DIRECTIONS:
Take the lines from the one with "vaccine damage (371, 1406)" to the end of the listing, both ends included, and quote them exactly, leaving pictures out.

RECORDS SUPPLIED:

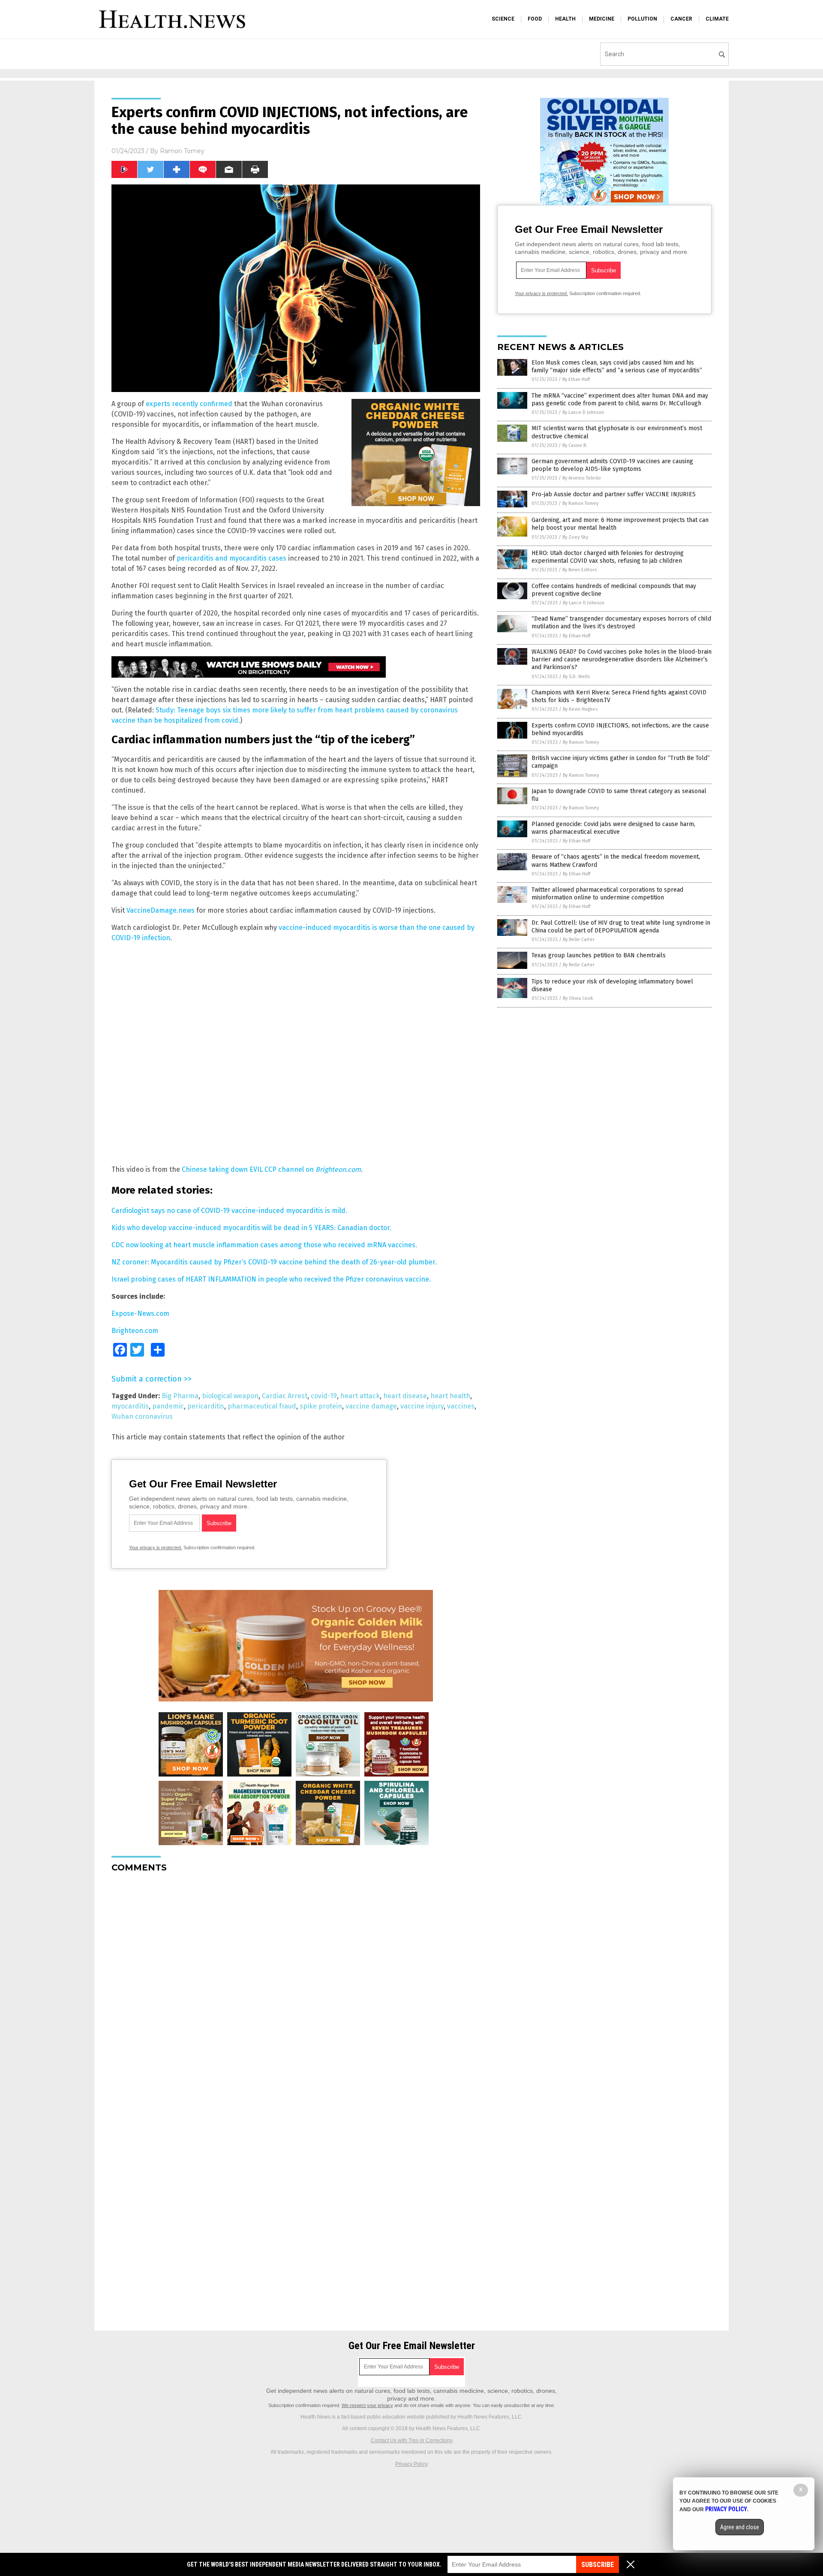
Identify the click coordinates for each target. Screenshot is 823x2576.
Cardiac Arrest (284, 1396)
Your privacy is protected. (155, 1547)
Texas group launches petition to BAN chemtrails (599, 955)
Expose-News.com (140, 1313)
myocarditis (130, 1406)
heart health (450, 1396)
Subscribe (597, 2565)
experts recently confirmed (189, 404)
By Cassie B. (574, 445)
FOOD (535, 19)
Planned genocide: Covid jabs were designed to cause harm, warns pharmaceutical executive (613, 828)
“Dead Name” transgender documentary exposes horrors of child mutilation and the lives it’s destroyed (621, 622)
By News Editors (579, 570)
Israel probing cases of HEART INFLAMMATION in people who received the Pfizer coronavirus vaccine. (271, 1279)
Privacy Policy (411, 2464)
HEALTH (565, 19)
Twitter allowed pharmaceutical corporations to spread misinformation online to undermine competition (607, 893)
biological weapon (230, 1396)
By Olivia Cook (578, 998)
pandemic (168, 1406)
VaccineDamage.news (160, 910)
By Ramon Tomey (580, 503)
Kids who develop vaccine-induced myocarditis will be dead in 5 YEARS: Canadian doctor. (251, 1228)
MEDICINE (601, 19)
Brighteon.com (134, 1331)
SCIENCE (503, 19)
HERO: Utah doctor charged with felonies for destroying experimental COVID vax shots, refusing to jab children (608, 556)
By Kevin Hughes (580, 709)
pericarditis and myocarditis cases (231, 558)
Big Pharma (180, 1396)
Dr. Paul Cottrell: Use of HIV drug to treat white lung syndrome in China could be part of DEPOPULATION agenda (621, 926)
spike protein (321, 1406)
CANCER (681, 19)
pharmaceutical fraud (262, 1406)
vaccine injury (422, 1406)
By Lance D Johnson (583, 412)
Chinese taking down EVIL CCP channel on (271, 1169)
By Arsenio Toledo (581, 478)
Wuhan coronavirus (142, 1416)
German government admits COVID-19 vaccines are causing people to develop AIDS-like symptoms (612, 465)
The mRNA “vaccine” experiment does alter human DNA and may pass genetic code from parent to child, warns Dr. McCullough (620, 399)
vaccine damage (371, 1406)
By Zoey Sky (575, 537)
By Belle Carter (579, 939)
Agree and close (739, 2527)
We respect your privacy (367, 2405)
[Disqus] (295, 1986)
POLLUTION (642, 19)
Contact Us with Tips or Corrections (412, 2440)
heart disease (405, 1396)
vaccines (461, 1406)
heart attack (360, 1396)
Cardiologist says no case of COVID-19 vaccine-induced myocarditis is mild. (229, 1211)
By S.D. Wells (576, 676)
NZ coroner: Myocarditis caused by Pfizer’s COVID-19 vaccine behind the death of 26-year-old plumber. (274, 1262)
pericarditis (205, 1406)
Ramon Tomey (182, 151)
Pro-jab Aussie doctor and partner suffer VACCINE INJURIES (614, 494)
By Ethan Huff (576, 379)
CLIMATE (717, 19)
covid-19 (324, 1396)
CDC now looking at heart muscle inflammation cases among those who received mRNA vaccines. (264, 1245)
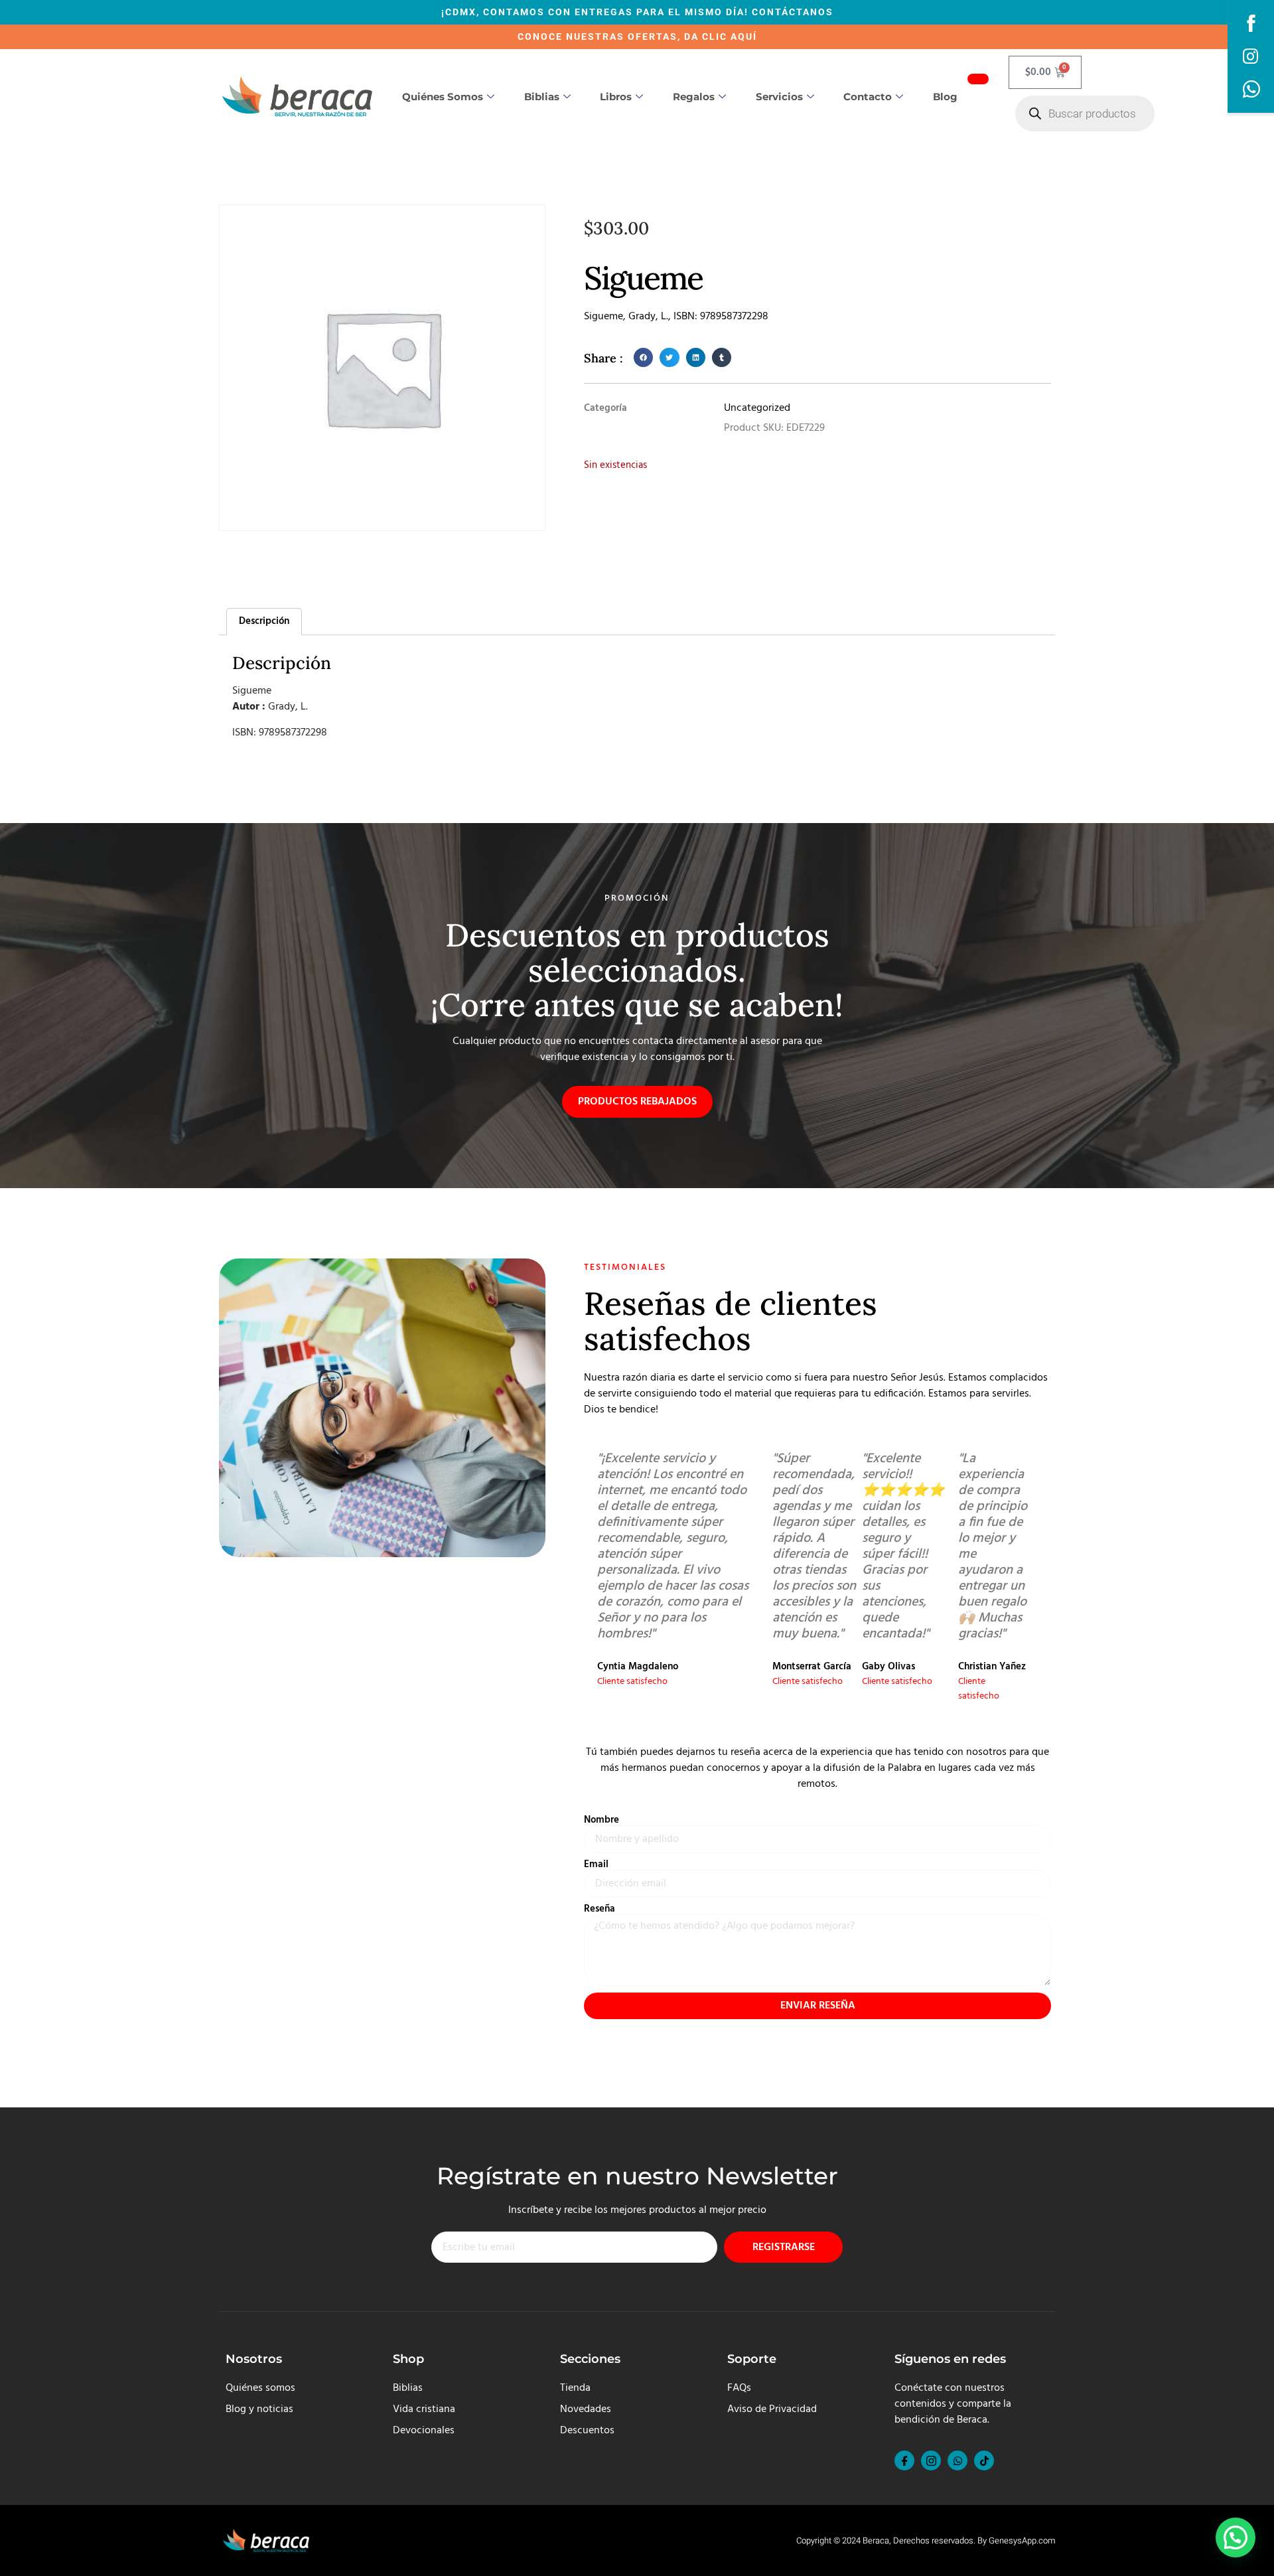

PROBLEM SOLUTION:
vaccine damage (371, 1406)
By Zoey Sky (575, 537)
By Belle Carter (579, 939)
Agree and close (739, 2527)
We respect your privacy (367, 2405)
[Disqus] (295, 1986)
POLLUTION (642, 19)
Contact Us with Tips or Corrections (412, 2440)
heart disease (405, 1396)
vaccines (461, 1406)
heart attack (360, 1396)
Cardiologist says no case of COVID-19 vaccine-induced myocarditis is mild. (229, 1211)
By S.D. Wells (576, 676)
NZ coroner: Myocarditis caused by Pfizer’s COVID-19 vaccine behind the death of 26-year-old plumber. (274, 1262)
pericarditis (205, 1406)
Ramon Tomey (182, 151)
Pro-jab Aussie doctor and partner suffer VACCINE INJURIES (614, 494)
By Ethan Huff (576, 379)
CLIMATE (717, 19)
covid-19 (324, 1396)
CDC now looking at heart muscle inflammation cases among those who received mRNA vaccines. (264, 1245)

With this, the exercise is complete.